Koster: federal insurance mandate unconstitutional
Updated 4:35 p.m. April 11, 2011 with comment from Jones and Tilley.
Missouri Attorney General Chris Koster says Congress overstepped its constitutional powers under the commerce clause when it mandated that most Americans have health insurance or pay a penalty.
Koster says he filed a document (see below) Monday with a federal appeals court supporting a Florida lawsuit challenging the constitutionality of the new federal health care law.
The action by Koster, a Democrat, comes after Missouri voters last year passed a measure prohibiting people from being required to have health insurance. It also comes after Missouri's Republican-led House and Senate passed resolutions urging Koster to defend the new state law and challenge the federal health care law.
Koster says he believes the individual insurance mandate can be struck down while allowing the rest of the federal health care law to remain in place.
Republican leaders in the Missouri House are pleased, but not impressed, with Koster's decision to file the legal brief.
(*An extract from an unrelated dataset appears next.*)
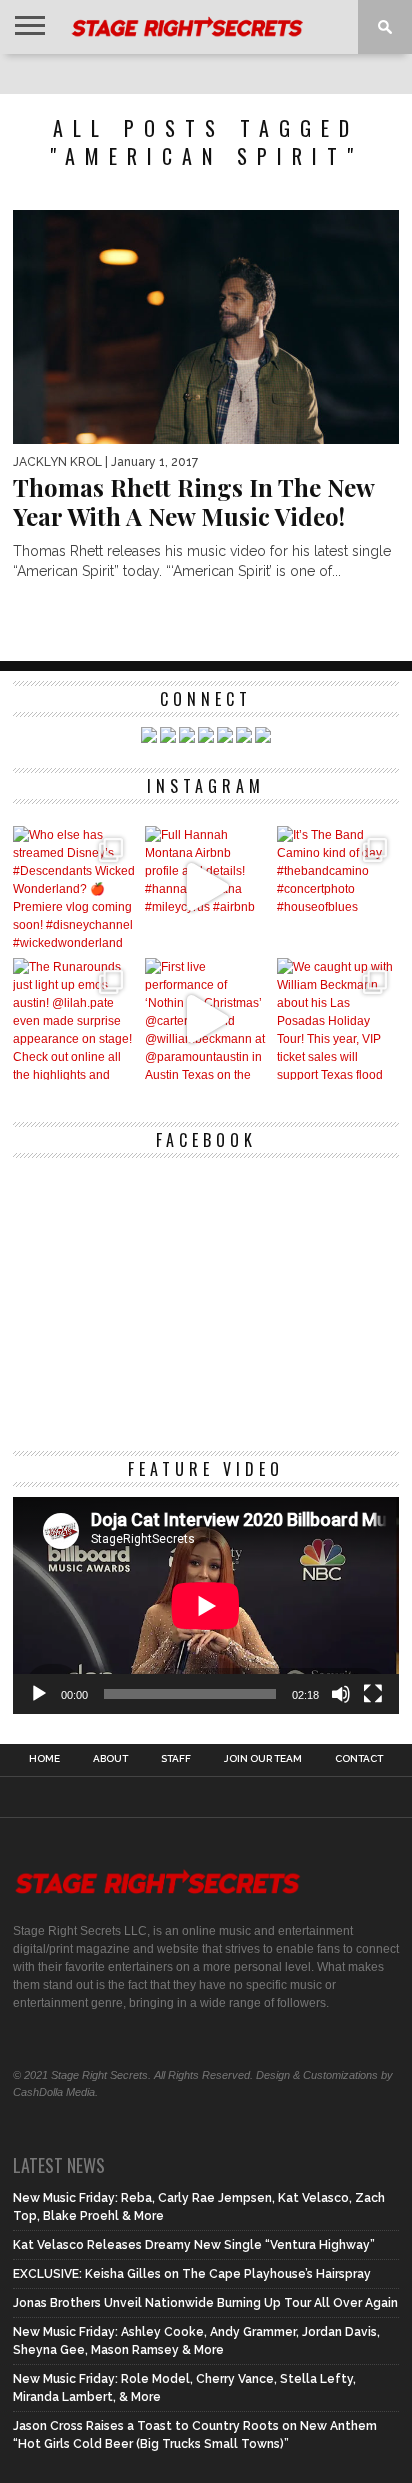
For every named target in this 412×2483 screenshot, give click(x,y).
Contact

Majority Floor Leader Tim Jones said Koster’s filing of an amicus brief does not mean that Missouri is joining in the lawsuit.
“It might be something that the public might be interested in seeing, but as far as the courts, amicus briefs are filed all the time, they don’t carry that much water, to be honest with you…it’s like somebody saying, ‘yeah, me too,’” Jones said.
In addition, House Speaker Steven Tilley said Koster’s actions are politically motivated, suggesting he filed the brief to improve his chances for re-election next year. The Attorney General’s office has so far not responded to requests for a comment.